_Given passage_.
◆ ◆ ◆ ◆ ◆

If Gillet declines to show us any mythologies quotidiennes—to borrow the title of an influential 1964 exhibition of Nouvelle Figuration painters—neither is he out to charm us with luxe, calme et volupté. Instead, his paintings—both the portraits and the large crowd scenes—are the stuff of nightmares. Barely recognizable as human, his figures sport misshapen heads, faces whose features have been largely scraped or melted away as if by some horrific accident; many of them are saddled with strange protuberances, seemingly more vegetable or mineral than human. In the 1966 painting Hétaïre, for instance, while ostensibly a portrait, and if we go by the after-the-fact title, a study in eroticism (in ancient Greece the term hétaïre or hetaira, referred to a prostitute of a higher class), one would be hard-pressed to identify any human features in the central stack of shapes. Possibly something about the outline of these impastoed forms reminded Gillet of the naked hetaira shielding her face in Jean-Léon Gérôme’s salacious history painting Phryne Before the Areopagus (1861). Very slightly more human is the golden fetal form of Personnage (1966), which is surmounted with a headlike shape (more monkey skull than human head) out of which the painter has roughly scraped away patches of paint to indicate eyes, nose and mouth. “Creature” seems a more apt designation than “personnage” for this demonic apparition. The subject in an untitled painting from 1982, again in portrait format (centered head-and-shoulders against a background), appears to be sporting a cravat and heavy overcoat but something unfortunate has happened to the figure’s head which resembles nothing so much as a lump of half-melted wax.

◆ ◆ ◆ ◆ ◆

_Supplied material_.

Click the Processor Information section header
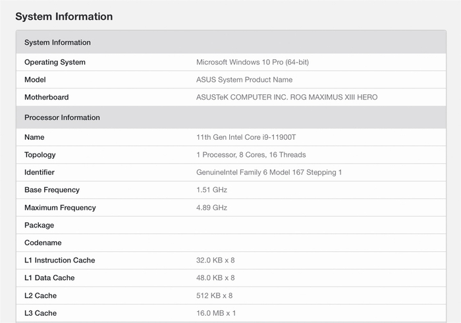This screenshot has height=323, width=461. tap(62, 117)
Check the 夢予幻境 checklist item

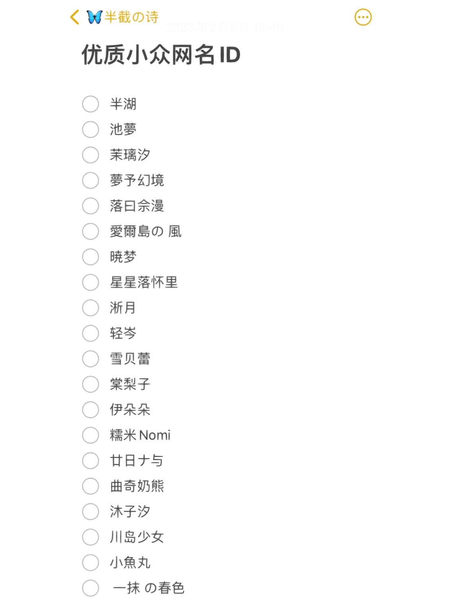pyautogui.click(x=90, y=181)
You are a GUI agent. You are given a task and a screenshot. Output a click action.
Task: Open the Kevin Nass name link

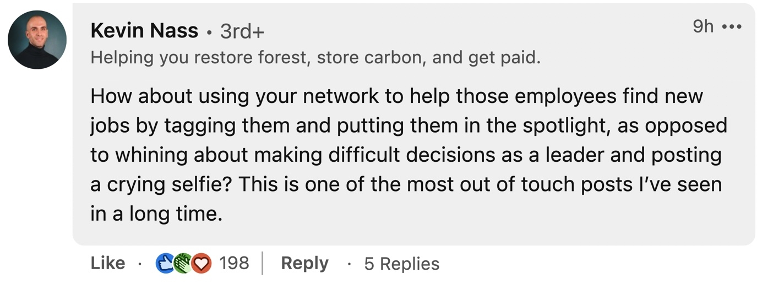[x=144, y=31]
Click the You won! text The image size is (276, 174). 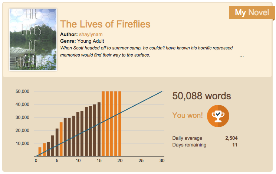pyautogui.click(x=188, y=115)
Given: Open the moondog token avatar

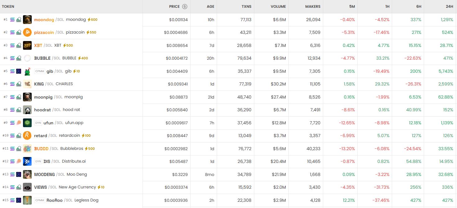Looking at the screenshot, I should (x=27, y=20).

◆ ◆ ◆ ◆ ◆

Answer these from the passage on Gillet's paintings:
1. In what year was Hétaïre painted?
2. In ancient Greece, what did the term hetaira refer to?
3. What does the figure's head in the untitled 1982 painting resemble?
The records have nothing to do with the passage on Gillet's paintings.

1. 1966
2. A prostitute of a higher class
3. A lump of half-melted wax